As described above, the IMP-ARG method is one of the best diagnostic techniques for cerebrovascular disorders. However, even with the IMP-ARG method, blood sampling of arterial blood is required. In general, blood sampling of arterial blood is more invasive than blood sampling of venous blood. With such a background, it has been desired to realize a technique for determining the amount of cerebral blood flow by less invasive operations. But no such method had been known. Furthermore, if venous blood is mixed in when blood sampling of arterial blood is taking place, there is a problem in that the reliability of the obtained data deteriorates.
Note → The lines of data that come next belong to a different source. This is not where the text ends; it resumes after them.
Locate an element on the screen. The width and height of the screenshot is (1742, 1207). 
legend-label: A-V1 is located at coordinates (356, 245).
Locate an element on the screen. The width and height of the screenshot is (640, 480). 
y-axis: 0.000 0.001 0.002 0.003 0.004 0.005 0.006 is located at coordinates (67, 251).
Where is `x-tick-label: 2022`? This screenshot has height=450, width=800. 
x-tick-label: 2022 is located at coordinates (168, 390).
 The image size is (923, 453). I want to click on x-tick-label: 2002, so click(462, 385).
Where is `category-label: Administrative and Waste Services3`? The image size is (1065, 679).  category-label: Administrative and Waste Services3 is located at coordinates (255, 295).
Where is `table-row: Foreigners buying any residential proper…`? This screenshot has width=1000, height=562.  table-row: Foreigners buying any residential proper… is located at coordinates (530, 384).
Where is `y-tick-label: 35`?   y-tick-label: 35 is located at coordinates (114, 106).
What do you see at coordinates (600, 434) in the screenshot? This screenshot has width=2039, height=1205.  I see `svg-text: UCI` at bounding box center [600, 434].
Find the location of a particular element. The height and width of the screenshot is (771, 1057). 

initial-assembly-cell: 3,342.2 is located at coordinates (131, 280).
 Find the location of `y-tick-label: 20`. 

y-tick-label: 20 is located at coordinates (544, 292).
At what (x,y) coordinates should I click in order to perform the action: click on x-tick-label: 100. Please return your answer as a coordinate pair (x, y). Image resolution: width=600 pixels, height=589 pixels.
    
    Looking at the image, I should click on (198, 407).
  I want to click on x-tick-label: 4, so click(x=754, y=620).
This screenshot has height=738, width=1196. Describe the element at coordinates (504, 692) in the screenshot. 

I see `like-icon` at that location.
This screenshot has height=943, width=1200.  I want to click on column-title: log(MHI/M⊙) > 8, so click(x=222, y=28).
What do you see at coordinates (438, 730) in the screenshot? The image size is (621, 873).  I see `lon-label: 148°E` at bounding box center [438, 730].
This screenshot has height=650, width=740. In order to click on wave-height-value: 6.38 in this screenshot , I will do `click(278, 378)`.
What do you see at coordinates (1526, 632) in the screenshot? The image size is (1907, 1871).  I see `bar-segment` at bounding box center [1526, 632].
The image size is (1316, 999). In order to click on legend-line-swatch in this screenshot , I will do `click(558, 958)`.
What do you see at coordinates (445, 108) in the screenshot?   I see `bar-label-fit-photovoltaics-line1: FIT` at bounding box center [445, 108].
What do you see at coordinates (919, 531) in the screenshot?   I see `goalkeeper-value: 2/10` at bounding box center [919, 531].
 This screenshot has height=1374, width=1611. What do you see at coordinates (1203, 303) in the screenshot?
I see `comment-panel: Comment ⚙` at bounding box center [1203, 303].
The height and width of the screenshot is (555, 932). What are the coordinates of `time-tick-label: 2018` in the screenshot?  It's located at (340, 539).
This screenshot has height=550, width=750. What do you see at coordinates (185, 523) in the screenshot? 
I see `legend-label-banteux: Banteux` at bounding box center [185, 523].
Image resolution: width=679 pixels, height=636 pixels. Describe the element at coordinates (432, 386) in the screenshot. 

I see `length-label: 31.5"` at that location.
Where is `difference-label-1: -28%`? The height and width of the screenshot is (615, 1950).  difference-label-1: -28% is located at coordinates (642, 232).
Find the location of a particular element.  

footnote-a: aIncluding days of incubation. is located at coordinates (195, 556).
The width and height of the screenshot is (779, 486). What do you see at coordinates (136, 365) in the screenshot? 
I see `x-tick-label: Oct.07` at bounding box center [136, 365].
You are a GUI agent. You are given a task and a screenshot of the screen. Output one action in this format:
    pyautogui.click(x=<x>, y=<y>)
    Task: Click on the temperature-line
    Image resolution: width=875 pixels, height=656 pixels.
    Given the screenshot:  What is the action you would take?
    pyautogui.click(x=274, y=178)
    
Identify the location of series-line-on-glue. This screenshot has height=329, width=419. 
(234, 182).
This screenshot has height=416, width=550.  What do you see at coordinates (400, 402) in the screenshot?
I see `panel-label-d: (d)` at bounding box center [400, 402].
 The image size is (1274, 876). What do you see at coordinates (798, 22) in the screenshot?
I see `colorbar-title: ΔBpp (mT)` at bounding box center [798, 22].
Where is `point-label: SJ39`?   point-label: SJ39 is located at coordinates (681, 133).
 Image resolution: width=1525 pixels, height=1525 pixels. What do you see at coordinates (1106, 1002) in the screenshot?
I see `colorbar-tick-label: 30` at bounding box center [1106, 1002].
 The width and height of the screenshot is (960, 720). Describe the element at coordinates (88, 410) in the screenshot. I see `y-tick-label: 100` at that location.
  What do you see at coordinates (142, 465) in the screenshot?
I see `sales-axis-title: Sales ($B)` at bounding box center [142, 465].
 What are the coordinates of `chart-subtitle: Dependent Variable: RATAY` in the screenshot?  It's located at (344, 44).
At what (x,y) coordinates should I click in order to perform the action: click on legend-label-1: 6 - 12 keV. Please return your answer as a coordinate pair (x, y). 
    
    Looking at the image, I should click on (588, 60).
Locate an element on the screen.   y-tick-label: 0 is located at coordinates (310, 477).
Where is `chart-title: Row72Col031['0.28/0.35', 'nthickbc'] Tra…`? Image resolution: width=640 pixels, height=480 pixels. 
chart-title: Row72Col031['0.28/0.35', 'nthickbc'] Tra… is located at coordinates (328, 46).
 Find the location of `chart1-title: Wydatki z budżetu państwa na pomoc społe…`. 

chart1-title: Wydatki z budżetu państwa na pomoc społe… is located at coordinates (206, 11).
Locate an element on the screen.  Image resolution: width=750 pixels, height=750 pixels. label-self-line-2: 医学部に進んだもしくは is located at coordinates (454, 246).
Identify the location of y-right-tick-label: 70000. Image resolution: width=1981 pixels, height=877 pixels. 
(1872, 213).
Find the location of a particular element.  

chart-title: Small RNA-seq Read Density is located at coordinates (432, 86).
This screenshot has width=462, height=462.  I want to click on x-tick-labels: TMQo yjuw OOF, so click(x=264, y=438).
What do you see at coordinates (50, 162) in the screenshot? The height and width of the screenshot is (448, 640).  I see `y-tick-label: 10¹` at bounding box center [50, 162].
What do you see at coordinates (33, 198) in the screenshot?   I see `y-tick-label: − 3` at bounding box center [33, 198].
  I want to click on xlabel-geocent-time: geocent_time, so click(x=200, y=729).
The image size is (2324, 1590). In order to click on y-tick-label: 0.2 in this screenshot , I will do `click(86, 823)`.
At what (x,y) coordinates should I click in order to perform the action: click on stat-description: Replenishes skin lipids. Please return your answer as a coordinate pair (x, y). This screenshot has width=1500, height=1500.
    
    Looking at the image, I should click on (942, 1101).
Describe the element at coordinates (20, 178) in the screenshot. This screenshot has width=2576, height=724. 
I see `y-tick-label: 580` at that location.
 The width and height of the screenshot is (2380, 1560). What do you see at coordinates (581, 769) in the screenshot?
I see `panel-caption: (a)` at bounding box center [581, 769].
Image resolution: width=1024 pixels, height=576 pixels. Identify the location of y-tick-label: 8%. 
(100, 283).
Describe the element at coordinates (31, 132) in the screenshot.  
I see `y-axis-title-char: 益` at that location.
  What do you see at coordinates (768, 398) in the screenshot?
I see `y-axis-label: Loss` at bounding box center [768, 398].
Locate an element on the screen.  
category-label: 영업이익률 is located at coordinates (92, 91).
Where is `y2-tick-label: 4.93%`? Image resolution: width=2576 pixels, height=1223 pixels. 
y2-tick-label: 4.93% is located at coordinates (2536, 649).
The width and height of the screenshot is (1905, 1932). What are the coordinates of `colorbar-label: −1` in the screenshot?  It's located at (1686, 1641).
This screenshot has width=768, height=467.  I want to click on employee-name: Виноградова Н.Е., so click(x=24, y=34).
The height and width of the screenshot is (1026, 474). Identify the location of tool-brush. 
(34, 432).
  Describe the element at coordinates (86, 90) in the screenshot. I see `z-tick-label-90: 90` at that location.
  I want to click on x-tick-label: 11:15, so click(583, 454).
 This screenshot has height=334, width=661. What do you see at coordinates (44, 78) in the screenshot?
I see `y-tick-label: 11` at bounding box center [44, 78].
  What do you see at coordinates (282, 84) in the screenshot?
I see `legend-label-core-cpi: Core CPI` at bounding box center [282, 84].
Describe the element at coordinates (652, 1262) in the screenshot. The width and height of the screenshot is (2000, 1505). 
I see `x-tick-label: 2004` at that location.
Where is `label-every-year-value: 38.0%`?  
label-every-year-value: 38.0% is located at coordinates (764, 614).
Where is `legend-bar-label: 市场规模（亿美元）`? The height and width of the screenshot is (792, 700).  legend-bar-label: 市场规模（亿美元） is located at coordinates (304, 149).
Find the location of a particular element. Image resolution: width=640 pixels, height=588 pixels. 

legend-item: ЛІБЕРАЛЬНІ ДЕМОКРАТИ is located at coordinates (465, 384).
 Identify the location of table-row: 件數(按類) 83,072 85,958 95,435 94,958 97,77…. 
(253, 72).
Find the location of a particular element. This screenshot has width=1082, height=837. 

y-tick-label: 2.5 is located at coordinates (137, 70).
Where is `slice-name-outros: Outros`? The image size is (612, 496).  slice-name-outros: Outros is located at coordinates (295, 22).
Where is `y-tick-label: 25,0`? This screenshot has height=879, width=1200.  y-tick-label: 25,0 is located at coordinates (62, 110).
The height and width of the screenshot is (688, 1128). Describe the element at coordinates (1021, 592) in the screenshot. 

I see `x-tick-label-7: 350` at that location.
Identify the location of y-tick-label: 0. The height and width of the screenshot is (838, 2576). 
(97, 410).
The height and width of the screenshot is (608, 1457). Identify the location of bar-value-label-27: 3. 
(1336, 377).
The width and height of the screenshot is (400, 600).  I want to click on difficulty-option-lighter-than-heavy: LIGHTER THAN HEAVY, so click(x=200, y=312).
Moreover, for evaluating the circulation reserve ability of cerebral blood vessels, it is necessary to obtain count changes under medication without being influenced by the radioisotope medicine that is administered during SPECT measurement in rest state. In this case, in terms of reducing the burden on the subject and the examining institution, it is desired to perform the test within one day. Consequently, various techiniques such as the one described in the above non-patent documents have been developed. In order to fully satisfy such a need with respect to performing the test within a day, proposing a new method that has not been developed has significant values in and of itself. Furthermore, there was no technique for determining cerebral blood flow which performs both the test in the rest state and the test under medication within a day, while it does not need to sample the arterial blood.
The present invention has been designed in view of the above situation and with the purpose of providing a technique for accurately determining cerebral blood flow by less invasive means capable of performing a plurality of SPECT tests in a single day.